Un día, yendo a la universidad, paramos en uno de los semáforos de la 70, ese que queda al lado de la Estación Rosales de Belén. El señor, como de costumbre, empezó a repartir las calcomanías a todos los carros que estaban allí. Cuando llegó donde mí, sonrió. Quitó uno de sus stickers de caritas enamoradas y procedió a pegarlo en mi brazo derecho que reposaba en la ventana del auto. Instantáneamente la felicidad recorrió mi cuerpo por el afable gesto del hombre. Le dije, con emoción: “¡Muchísimas gracias!”. Él me respondió señalando el papel que estaba grapado en uno de los paquetes que ofrecía a la venta. Al leer lo que decía, la vergüenza se hizo presente en mis ojos, manos y mejillas, pues él era sordo. Me apenaron mis palabras y el hecho de pasar por alto el mensaje que, en todo este tiempo, estuvo frente a mí. 

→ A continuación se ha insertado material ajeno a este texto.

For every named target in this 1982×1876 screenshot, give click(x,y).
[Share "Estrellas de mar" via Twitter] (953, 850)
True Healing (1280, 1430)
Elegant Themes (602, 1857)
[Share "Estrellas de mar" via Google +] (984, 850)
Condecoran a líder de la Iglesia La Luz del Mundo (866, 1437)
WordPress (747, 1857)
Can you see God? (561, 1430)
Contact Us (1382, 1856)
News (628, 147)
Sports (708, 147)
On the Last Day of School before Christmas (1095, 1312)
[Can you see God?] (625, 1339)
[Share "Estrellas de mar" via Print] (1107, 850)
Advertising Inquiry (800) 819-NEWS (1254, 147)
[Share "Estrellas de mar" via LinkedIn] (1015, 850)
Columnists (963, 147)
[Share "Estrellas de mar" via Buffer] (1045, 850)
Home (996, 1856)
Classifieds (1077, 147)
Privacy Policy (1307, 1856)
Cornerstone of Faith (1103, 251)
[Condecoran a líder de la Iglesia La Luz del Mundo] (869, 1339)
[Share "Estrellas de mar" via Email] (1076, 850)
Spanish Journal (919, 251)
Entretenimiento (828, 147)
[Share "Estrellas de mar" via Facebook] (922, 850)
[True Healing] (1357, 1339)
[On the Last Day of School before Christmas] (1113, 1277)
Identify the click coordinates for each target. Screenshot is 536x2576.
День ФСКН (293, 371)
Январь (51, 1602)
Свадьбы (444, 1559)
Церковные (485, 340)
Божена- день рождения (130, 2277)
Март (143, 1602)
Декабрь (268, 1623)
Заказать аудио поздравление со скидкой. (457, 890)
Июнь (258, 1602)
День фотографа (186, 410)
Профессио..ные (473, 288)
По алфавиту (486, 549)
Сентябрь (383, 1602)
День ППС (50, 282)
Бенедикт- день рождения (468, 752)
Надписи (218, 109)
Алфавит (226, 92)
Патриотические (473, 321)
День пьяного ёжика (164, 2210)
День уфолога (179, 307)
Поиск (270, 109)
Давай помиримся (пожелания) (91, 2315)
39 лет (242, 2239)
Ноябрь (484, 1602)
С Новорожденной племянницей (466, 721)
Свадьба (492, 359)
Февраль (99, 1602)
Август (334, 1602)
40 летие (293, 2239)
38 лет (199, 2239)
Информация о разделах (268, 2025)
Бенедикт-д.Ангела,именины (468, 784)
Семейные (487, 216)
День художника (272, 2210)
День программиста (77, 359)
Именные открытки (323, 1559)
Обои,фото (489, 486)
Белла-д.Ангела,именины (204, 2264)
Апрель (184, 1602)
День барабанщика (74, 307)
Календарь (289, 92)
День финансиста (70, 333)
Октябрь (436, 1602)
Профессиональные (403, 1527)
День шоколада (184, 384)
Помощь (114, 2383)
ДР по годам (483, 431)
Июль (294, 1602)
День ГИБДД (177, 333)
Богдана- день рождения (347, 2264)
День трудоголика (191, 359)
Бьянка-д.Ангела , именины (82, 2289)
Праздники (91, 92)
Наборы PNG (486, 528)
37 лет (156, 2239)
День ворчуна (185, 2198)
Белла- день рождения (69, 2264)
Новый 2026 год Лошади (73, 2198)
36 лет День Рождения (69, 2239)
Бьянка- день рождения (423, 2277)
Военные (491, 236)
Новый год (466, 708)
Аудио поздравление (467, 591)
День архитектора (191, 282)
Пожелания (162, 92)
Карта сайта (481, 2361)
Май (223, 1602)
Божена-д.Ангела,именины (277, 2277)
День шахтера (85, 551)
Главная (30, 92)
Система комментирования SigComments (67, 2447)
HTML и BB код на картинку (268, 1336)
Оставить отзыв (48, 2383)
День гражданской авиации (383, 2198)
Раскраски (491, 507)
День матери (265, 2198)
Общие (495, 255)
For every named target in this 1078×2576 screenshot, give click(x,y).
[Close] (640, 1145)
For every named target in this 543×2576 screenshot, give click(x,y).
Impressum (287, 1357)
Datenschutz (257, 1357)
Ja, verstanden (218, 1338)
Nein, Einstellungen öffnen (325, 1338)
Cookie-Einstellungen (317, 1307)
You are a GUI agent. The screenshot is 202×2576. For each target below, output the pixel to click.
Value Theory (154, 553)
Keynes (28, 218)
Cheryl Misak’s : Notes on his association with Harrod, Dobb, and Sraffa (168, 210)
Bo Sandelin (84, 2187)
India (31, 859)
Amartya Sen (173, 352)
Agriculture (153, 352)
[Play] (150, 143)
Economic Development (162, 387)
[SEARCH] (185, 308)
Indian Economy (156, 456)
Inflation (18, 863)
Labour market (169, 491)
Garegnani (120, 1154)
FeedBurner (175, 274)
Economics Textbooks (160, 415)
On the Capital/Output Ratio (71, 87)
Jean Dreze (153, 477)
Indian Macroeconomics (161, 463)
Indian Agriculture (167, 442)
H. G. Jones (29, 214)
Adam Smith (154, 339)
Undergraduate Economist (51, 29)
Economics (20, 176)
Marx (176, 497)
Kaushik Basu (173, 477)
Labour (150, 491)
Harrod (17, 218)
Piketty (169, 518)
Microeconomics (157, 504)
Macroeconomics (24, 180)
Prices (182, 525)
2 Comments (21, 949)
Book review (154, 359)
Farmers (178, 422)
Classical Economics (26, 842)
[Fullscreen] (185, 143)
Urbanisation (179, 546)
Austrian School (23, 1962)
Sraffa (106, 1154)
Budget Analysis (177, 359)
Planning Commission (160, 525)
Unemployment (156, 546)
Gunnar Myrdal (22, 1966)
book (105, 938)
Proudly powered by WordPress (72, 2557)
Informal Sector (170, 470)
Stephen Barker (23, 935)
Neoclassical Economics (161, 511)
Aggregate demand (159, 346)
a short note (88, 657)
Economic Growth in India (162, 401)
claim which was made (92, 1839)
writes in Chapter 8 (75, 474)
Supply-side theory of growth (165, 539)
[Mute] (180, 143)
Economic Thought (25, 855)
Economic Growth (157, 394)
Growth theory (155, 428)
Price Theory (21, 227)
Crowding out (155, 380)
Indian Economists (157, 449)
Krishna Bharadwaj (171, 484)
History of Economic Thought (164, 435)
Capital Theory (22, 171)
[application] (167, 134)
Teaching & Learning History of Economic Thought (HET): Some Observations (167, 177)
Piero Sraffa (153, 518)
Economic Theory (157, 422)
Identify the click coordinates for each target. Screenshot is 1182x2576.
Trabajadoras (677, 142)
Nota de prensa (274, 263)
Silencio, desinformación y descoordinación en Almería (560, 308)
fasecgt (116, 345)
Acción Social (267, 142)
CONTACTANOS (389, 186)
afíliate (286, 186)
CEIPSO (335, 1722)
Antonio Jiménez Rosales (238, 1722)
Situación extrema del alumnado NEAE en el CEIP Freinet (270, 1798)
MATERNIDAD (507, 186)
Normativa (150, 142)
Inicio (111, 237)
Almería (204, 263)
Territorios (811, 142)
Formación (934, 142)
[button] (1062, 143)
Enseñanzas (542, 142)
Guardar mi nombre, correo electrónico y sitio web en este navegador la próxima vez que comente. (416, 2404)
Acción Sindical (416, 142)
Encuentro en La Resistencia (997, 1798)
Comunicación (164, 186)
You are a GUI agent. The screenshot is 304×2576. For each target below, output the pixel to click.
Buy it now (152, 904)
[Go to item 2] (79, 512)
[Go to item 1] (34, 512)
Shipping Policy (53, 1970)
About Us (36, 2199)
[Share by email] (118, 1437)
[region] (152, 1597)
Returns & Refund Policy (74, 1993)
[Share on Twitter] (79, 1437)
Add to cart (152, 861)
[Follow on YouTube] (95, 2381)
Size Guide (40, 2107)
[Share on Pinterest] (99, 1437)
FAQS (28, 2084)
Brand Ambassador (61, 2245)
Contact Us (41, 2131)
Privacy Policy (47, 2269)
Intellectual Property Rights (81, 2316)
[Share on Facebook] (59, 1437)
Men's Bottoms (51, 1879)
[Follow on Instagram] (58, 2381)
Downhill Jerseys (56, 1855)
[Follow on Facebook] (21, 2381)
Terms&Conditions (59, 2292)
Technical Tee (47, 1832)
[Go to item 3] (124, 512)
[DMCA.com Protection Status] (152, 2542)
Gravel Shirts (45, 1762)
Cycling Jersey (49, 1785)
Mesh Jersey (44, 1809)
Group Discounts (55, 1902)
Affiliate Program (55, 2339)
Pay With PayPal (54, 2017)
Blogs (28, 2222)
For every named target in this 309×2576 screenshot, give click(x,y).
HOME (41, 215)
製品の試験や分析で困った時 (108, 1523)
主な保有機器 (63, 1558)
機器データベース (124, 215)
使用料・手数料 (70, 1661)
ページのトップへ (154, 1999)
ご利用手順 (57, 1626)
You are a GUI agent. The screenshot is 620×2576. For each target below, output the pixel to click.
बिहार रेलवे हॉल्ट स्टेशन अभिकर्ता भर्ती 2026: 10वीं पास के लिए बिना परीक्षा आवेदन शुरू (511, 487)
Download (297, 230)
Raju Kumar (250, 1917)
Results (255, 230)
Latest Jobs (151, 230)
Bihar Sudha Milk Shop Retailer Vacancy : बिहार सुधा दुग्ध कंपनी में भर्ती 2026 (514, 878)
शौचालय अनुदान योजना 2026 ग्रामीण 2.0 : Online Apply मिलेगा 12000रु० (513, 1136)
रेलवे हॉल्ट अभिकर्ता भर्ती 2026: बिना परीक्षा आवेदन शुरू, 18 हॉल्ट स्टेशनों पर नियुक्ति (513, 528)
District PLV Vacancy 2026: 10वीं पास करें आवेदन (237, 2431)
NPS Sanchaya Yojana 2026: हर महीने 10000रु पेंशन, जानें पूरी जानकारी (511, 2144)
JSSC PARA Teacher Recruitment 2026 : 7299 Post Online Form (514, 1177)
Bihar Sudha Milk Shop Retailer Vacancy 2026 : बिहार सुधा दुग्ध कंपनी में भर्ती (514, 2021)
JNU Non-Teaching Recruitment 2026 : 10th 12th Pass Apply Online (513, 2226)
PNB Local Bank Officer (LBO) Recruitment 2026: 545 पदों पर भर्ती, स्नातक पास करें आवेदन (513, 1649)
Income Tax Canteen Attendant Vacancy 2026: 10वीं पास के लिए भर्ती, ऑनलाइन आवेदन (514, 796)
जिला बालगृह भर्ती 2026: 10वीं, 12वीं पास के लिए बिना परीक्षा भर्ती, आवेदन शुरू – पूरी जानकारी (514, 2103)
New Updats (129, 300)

Al transitar por el semáforo, solo recordaba aquel momento. Sin embargo, ya han pasado varios días en los que no lo he visto en su sitio habitual, lo cual hizo que mis recuerdos vergonzosos fueran reemplazados por preguntas: “¿Por qué no ha vuelto?, ¿le habrá pasado algo?, ¿se fue a otro lugar?, ¿ya habrá dejado de trabajar?” Estas inquietudes se hicieron más recurrentes porque, a pesar de buscar con la mirada las respuestas, aún no las he resuelto. 

Esta semana, de nuevo, no logré verlo.